Supplied passage.
WE NEED TO DEFINE PERSONALIZED LEARNING!
No. No we don’t.
While personalized learning (PL) may be a “thing,” it is not a thing.
As of today, PL is a set of loosely-related (sometimes completely unrelated) hypotheses. Educators, families and funders are testing to see if we can do better than the traditional classroom model of putting 20-30 similarly-aged students in a room with one adult for about an hour.
Defining personalized learning gives the illusion that we know what works. But we don’t. There are no classic recipes to use yet—just breadcrumbs to follow, and we are not even sure where they all lead.
Defining personalize learning can also harm creativity. There are so many approaches and permutations that have yet to be explored, but overly ambitious definitions can nudge people to treat school design like ordering food off a menu: “Can I please have an order of competency-based learning with a side of station-rotation? And can we supersize it?” These definitions can limit creativity by suggesting there is not much left to be figured out—only boxes to check.
If you hear a school say, “Just tell me what to do,” run for the hills.
Instead of parsing definitions, I find it useful to think about personalized learning in terms of the big problems schools are trying to solve. If one approach fails, a school can try another, undeterred from pursuing its ultimate goal. We need “learning engineers” and teachers, unconstrained by conventional wisdom, leading thousands of experiments, creating new proofpoints.
For example...
Hypothesis: Adults can provide more individualized attention to students.
Let’s assume a class has 1 teacher, 24 students and 60 minutes before the bell rings. There is a basic tradeoff here between time with an adult and individual attention.
- A teacher can spend all 60 minutes talking to the whole group of 24 students. Everyone gets teacher time, but the time is not terribly intimate.
- The teacher can spend 30 minutes each with groups of 12 students. It’s more intimate, but the 12 students that aren’t with the teacher need to find something productive to do on their own.
- The teacher could work with 6 students at a time and rotate every 15 minutes. We often call this guided instruction or workshop. Now, 18 students have to find something useful to do.
- Or, every student could get one-on-one time with the teacher for exactly 2.5 minutes.
There are two main levers schools can pull here: 1) lower student-to-adult ratios, which could could mean fewer students or more adults; or 2) students spend more time working independently so adults are freed to work more intimately with smaller groups of kids.
There are a staggering number of efforts—many of which fall under the personalized learning umbrella—to find elegant approaches to this issue, both by schools and companies. Some varied approaches to this challenge:
- Some schools, like Montessori For All and Summit Public Schools, have long independent work blocks, and teachers use this time to conference one-on-one or with small groups of students for extended periods.

Requirement A.
In the passage on personalized learning, list each group size the teacher works with in the four ways of dividing the 60-minute class, along with the time each group gets.
Requirement B.
Rewrite the passage on personalized learning starting at "If you hear" and ending at "creating new proofpoints.", changing "experiments" to "trials".
Nothing in the listing is needed.

Record set.
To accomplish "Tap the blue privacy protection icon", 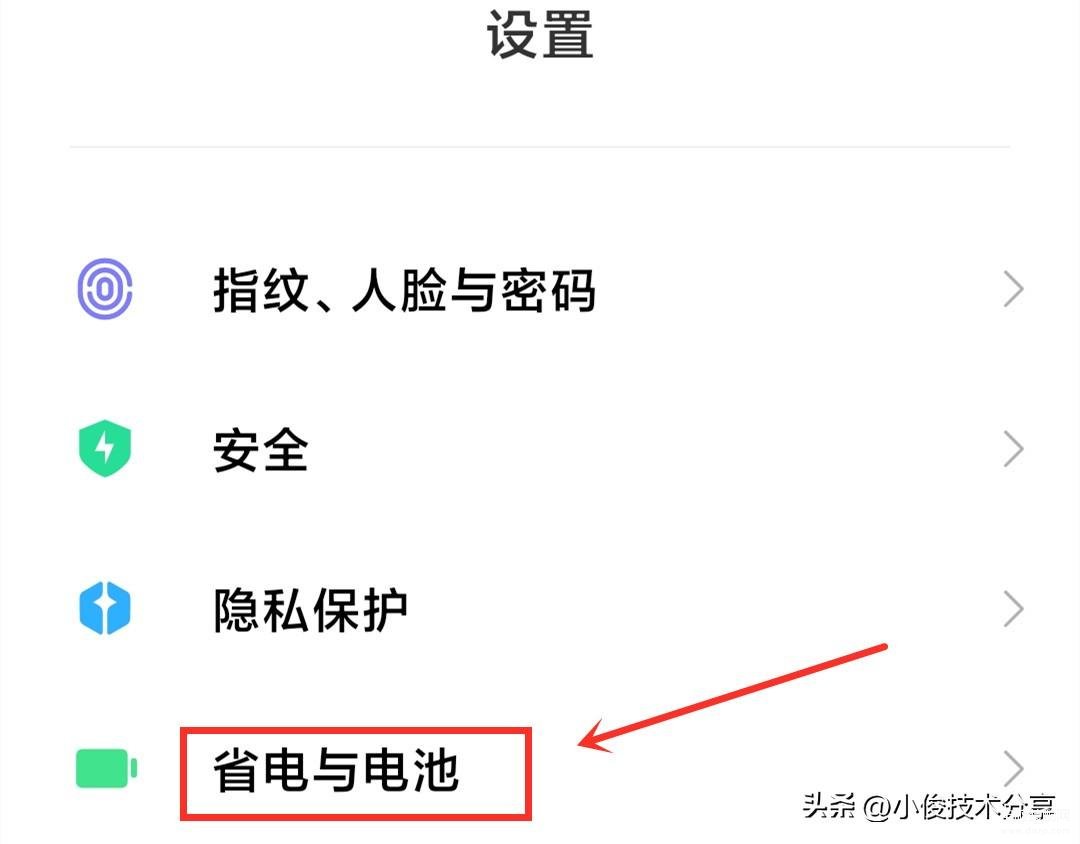I will tap(105, 608).
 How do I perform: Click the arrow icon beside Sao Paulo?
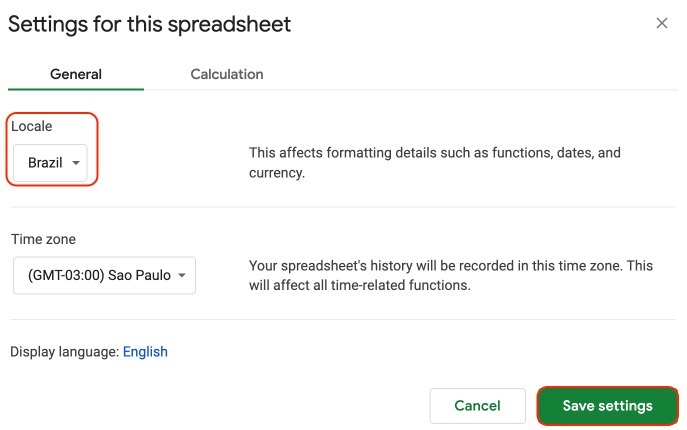point(182,275)
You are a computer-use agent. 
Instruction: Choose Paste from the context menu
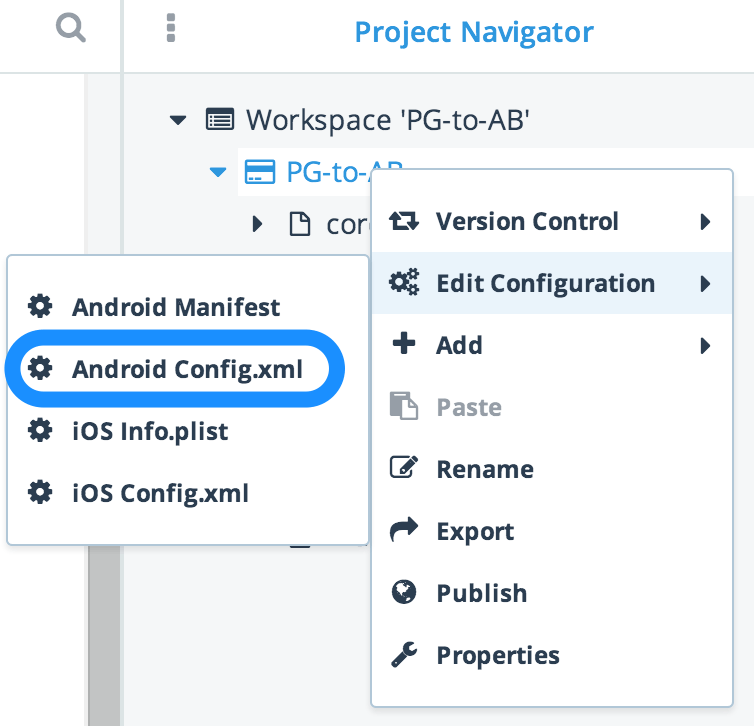(468, 407)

Task response A.
- 24 students (the whole group) for all 60 minutes
- 12 students for 30 minutes each
- 6 students at a time, rotating every 15 minutes
- 1 student (one-on-one) for exactly 2.5 minutes

Task response B.
If you hear a school say, “Just tell me what to do,” run for the hills.
Instead of parsing definitions, I find it useful to think about personalized learning in terms of the big problems schools are trying to solve. If one approach fails, a school can try another, undeterred from pursuing its ultimate goal. We need “learning engineers” and teachers, unconstrained by conventional wisdom, leading thousands of trials, creating new proofpoints.